[Stored records]
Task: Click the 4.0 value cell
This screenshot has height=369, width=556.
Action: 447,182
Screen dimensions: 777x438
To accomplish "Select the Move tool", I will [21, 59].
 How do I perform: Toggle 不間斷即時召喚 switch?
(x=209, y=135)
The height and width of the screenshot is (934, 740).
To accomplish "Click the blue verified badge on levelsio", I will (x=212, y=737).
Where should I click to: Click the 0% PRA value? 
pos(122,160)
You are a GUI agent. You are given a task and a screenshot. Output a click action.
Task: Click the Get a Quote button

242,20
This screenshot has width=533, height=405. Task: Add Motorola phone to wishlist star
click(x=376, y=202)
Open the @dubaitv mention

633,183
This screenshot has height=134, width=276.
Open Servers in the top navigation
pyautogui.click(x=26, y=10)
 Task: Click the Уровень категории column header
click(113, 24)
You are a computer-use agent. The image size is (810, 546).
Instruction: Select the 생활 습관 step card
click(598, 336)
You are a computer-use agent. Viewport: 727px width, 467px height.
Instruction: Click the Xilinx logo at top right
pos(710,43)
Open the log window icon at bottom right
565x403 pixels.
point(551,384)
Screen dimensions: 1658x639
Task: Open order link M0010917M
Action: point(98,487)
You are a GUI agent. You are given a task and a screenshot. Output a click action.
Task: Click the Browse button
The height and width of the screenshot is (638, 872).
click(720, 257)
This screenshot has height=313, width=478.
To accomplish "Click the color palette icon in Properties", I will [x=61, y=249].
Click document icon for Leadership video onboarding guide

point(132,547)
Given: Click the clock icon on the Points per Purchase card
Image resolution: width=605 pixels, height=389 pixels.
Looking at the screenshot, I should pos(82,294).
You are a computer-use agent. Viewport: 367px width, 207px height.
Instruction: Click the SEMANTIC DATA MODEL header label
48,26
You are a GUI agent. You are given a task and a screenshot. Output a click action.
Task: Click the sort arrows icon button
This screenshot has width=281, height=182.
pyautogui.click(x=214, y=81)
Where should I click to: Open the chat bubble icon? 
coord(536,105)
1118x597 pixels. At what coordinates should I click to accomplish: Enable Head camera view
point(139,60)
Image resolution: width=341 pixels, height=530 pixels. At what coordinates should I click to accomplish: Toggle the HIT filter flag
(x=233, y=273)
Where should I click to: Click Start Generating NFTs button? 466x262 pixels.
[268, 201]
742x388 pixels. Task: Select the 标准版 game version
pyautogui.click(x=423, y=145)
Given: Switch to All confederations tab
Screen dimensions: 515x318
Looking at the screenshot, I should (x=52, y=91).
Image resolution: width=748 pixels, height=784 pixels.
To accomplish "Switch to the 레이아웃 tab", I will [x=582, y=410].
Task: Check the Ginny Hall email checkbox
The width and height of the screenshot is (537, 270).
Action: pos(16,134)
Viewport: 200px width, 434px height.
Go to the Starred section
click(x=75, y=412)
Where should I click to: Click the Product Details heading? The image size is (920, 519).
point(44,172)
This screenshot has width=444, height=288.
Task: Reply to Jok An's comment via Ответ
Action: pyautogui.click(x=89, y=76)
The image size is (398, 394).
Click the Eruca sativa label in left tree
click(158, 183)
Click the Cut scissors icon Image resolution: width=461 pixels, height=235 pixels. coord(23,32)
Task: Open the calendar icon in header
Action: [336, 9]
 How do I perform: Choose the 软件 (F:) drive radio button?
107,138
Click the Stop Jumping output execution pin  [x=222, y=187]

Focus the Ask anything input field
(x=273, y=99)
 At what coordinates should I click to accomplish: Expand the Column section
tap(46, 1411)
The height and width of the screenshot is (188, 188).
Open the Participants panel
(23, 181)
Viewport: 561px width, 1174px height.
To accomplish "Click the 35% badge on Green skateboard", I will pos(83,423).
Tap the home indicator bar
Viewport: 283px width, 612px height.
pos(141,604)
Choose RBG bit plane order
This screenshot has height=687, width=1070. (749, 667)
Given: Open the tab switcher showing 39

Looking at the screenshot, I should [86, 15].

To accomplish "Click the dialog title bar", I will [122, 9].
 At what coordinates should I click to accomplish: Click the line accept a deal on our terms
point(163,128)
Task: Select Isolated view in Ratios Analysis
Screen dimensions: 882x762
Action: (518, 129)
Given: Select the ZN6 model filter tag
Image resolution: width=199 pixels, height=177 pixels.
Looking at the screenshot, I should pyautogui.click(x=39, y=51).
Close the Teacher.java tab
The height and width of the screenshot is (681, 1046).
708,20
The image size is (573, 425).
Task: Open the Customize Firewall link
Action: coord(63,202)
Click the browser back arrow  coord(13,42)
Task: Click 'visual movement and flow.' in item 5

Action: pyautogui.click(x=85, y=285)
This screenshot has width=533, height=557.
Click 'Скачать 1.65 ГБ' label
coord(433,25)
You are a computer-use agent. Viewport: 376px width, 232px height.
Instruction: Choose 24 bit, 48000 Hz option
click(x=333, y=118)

* _WHAT TO DO_
Bring together all lines of the entries above in which the string "badge" occurs.

* _WRITTEN REPLY_
To accomplish "Click the blue verified badge on levelsio", I will (x=212, y=737).
To accomplish "Click the 35% badge on Green skateboard", I will pos(83,423).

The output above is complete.